___ Records to use ___

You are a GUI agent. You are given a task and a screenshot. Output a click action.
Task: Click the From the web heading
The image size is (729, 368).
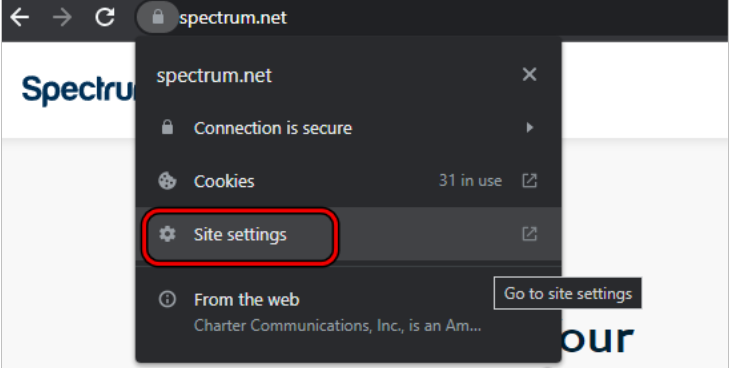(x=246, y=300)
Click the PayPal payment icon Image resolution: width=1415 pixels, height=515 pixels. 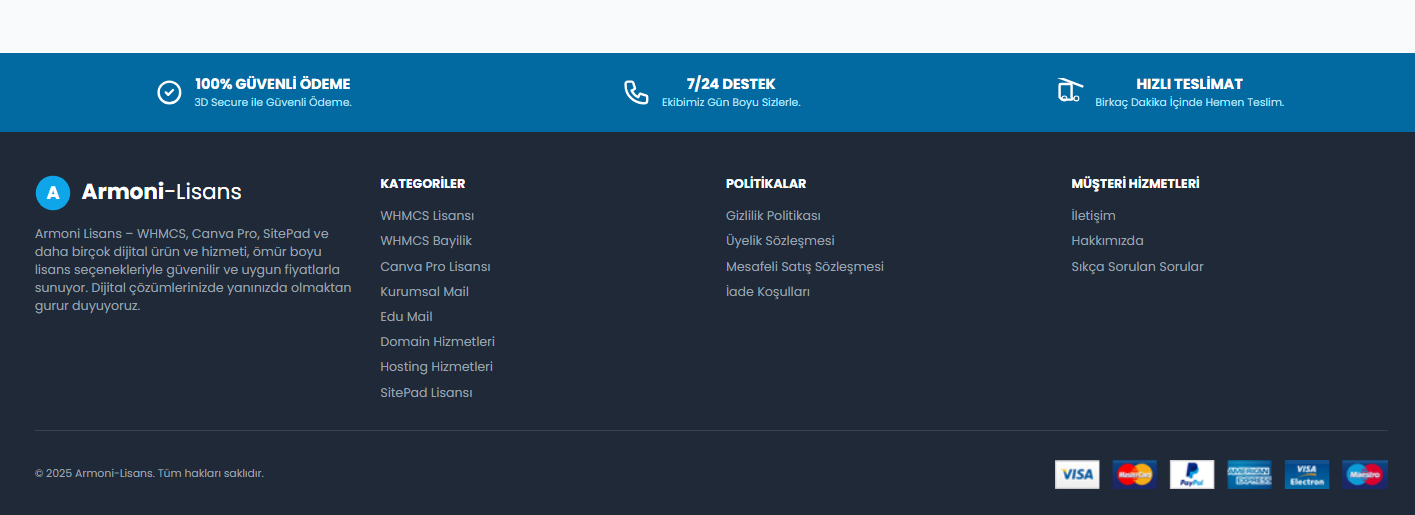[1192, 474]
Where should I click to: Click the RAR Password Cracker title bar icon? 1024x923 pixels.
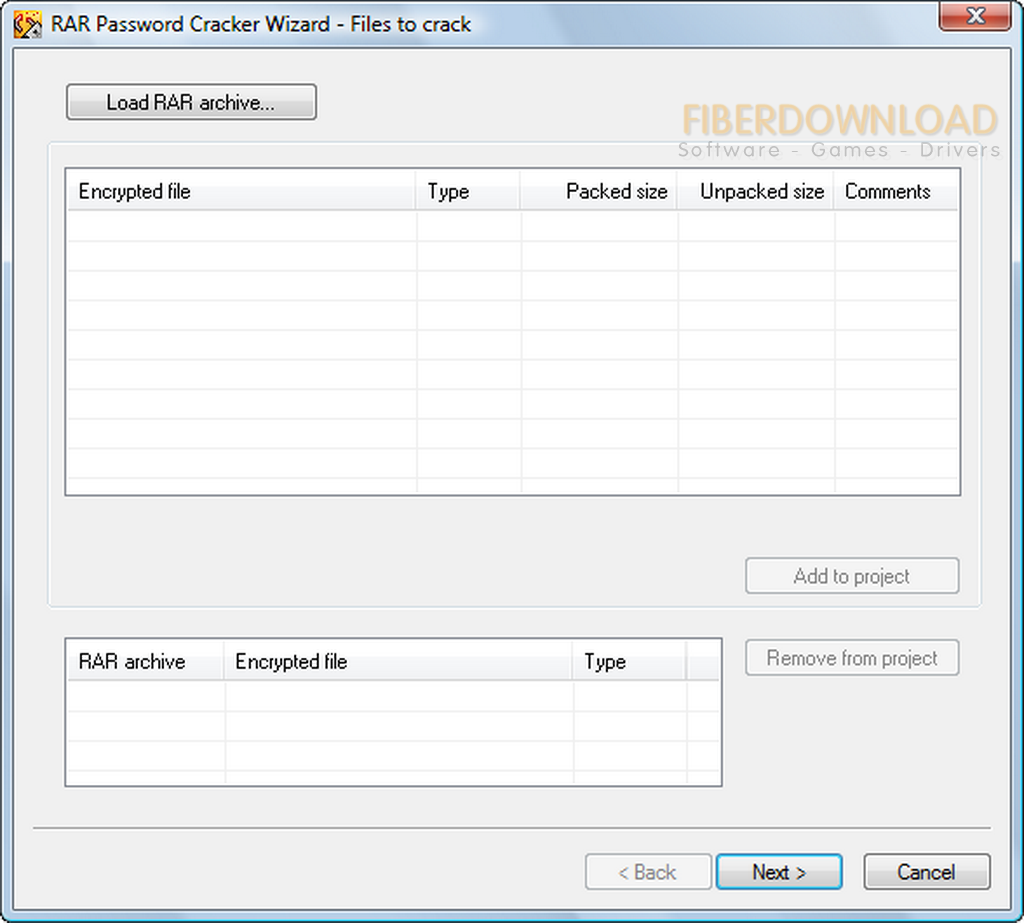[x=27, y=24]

___

Exactly the lines from the one with "Where should I" through the end of the records should be written out, and only those. Pictures do not belong in the copy.

Where should I click to: Click the RAR Password Cracker title bar icon? 1024x923 pixels.
[x=27, y=24]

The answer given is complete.